In practice, every modern database that calls itself REPEATABLE READ goes beyond the strict standard. PostgreSQL forbids phantoms via snapshots. MySQL InnoDB forbids phantoms via gap locks. Oracle has no REPEATABLE READ at all (it offers READ COMMITTED and SERIALIZABLE, where SERIALIZABLE is implemented as snapshot isolation similar to Postgres REPEATABLE READ). SQL Server's REPEATABLE READ uses range locks similar to InnoDB. Knowing the standard is not enough — you have to know your database.
PostgreSQL REPEATABLE READ — Snapshot Isolation
When a PostgreSQL transaction runs at REPEATABLE READ, the database takes a snapshot the moment the transaction's first non-trivial statement executes. Every read inside that transaction sees the database exactly as it looked at the snapshot moment. Other transactions can insert, update, and delete freely; their committed changes are simply invisible to your transaction. There is no row locking, no gap locking — just a versioned view of the data backed by PostgreSQL's MVCC (Multi-Version Concurrency Control) engine.
Because the snapshot is frozen for the entire transaction, phantom reads cannot occur in PostgreSQL REPEATABLE READ. A new row inserted and committed by another transaction has a transaction ID greater than your snapshot's, so MVCC filters it out of every scan. You will see the same rows on the first SELECT, the second SELECT, and the thousandth SELECT.
Example 1 — A phantom that does NOT happen at REPEATABLE READ
Run this in two psql sessions side by side. The comments show the order of operations.

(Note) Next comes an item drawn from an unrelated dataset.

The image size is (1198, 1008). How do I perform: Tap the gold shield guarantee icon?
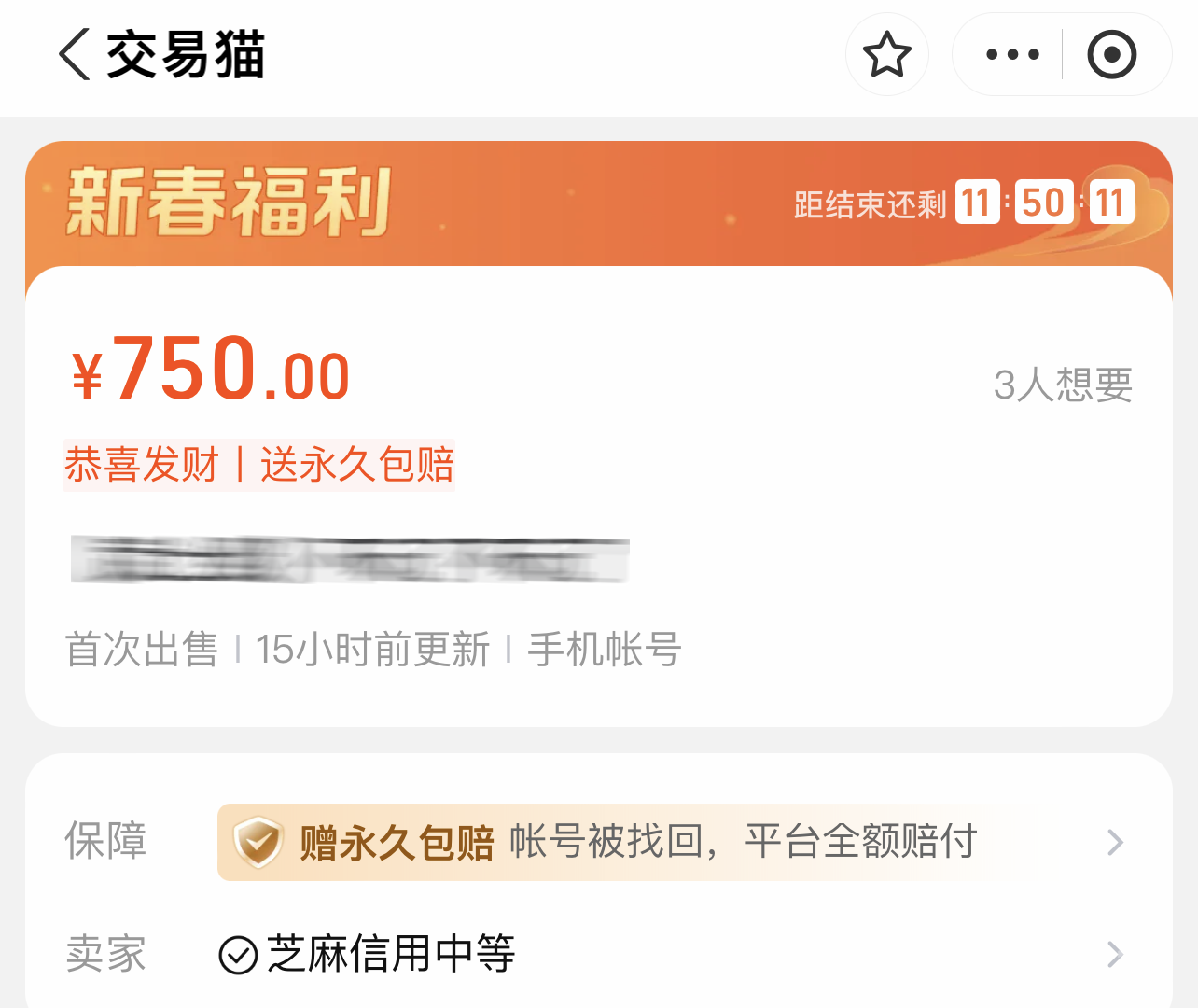(x=258, y=841)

-- Setup (run once in any session)
CREATE TABLE orders (
id serial PRIMARY KEY,
amount numeric NOT NULL
);
INSERT INTO orders (amount) VALUES (100), (500), (2000), (3500), (4000);
-- Five rows total. Three of them (2000, 3500, 4000) have amount > 1000.-- SESSION A
BEGIN ISOLATION LEVEL REPEATABLE READ;
-- First scan: snapshot is taken right here, on this statement.
SELECT COUNT(*) AS big_orders FROM orders WHERE amount > 1000;
-- big_orders
-- ------------
-- 3-- SESSION B (run AFTER Session A's first SELECT)
BEGIN;
INSERT INTO orders (amount) VALUES (9999);
COMMIT;
-- The new row is now visible to any new transaction.-- SESSION A (continue, still inside the same transaction)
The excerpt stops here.